[Records from a data source]
>>

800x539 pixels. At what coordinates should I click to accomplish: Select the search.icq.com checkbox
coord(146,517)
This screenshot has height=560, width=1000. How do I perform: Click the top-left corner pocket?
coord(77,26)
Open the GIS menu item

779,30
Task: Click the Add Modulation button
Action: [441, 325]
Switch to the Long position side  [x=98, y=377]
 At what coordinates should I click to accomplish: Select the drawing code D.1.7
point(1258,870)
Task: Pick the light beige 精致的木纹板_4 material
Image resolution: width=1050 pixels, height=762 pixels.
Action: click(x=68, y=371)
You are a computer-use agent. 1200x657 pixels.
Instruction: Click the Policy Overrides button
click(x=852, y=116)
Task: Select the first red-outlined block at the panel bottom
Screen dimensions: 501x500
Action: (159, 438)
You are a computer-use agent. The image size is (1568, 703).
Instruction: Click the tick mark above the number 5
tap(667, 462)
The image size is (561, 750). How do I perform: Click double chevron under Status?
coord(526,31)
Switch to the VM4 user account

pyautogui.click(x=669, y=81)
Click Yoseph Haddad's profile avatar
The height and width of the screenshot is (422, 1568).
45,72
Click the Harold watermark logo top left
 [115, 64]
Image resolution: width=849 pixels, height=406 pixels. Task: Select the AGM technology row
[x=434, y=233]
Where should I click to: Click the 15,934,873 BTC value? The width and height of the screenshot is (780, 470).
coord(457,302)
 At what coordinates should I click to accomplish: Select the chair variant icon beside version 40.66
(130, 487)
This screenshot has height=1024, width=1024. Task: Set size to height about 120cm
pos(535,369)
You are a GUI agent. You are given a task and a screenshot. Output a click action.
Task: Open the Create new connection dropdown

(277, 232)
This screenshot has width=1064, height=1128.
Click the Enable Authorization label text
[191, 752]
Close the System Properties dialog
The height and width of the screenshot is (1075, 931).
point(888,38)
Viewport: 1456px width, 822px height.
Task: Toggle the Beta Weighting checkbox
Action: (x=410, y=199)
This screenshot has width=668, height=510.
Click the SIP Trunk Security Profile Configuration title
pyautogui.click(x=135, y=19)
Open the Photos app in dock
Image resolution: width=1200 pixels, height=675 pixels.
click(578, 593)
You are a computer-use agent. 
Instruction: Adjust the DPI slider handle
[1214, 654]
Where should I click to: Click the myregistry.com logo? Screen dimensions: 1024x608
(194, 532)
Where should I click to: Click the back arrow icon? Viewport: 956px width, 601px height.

<<

Every record should be repeated exactly; please leave none out.

**Output**
800x539 pixels. At what coordinates should I click to accomplish: Select the search.icq.com checkbox
coord(146,517)
This screenshot has height=560, width=1000. How do I perform: Click the top-left corner pocket?
coord(77,26)
Open the GIS menu item

779,30
Task: Click the Add Modulation button
Action: [441, 325]
Switch to the Long position side  [x=98, y=377]
 At what coordinates should I click to accomplish: Select the drawing code D.1.7
point(1258,870)
Task: Pick the light beige 精致的木纹板_4 material
Image resolution: width=1050 pixels, height=762 pixels.
Action: click(x=68, y=371)
You are a computer-use agent. 1200x657 pixels.
Instruction: Click the Policy Overrides button
click(x=852, y=116)
Task: Select the first red-outlined block at the panel bottom
Screen dimensions: 501x500
Action: (159, 438)
You are a computer-use agent. The image size is (1568, 703).
Instruction: Click the tick mark above the number 5
tap(667, 462)
The image size is (561, 750). How do I perform: Click double chevron under Status?
coord(526,31)
Switch to the VM4 user account

pyautogui.click(x=669, y=81)
Click Yoseph Haddad's profile avatar
The height and width of the screenshot is (422, 1568).
45,72
Click the Harold watermark logo top left
 [115, 64]
Image resolution: width=849 pixels, height=406 pixels. Task: Select the AGM technology row
[x=434, y=233]
Where should I click to: Click the 15,934,873 BTC value? The width and height of the screenshot is (780, 470).
coord(457,302)
 At what coordinates should I click to accomplish: Select the chair variant icon beside version 40.66
(130, 487)
This screenshot has height=1024, width=1024. Task: Set size to height about 120cm
pos(535,369)
You are a GUI agent. You are given a task and a screenshot. Output a click action.
Task: Open the Create new connection dropdown

(277, 232)
This screenshot has width=1064, height=1128.
Click the Enable Authorization label text
[191, 752]
Close the System Properties dialog
The height and width of the screenshot is (1075, 931).
point(888,38)
Viewport: 1456px width, 822px height.
Task: Toggle the Beta Weighting checkbox
Action: (x=410, y=199)
This screenshot has width=668, height=510.
Click the SIP Trunk Security Profile Configuration title
pyautogui.click(x=135, y=19)
Open the Photos app in dock
Image resolution: width=1200 pixels, height=675 pixels.
click(578, 593)
You are a computer-use agent. 
Instruction: Adjust the DPI slider handle
[1214, 654]
Where should I click to: Click the myregistry.com logo? Screen dimensions: 1024x608
(194, 532)
Where should I click to: Click the back arrow icon? Viewport: 956px width, 601px height.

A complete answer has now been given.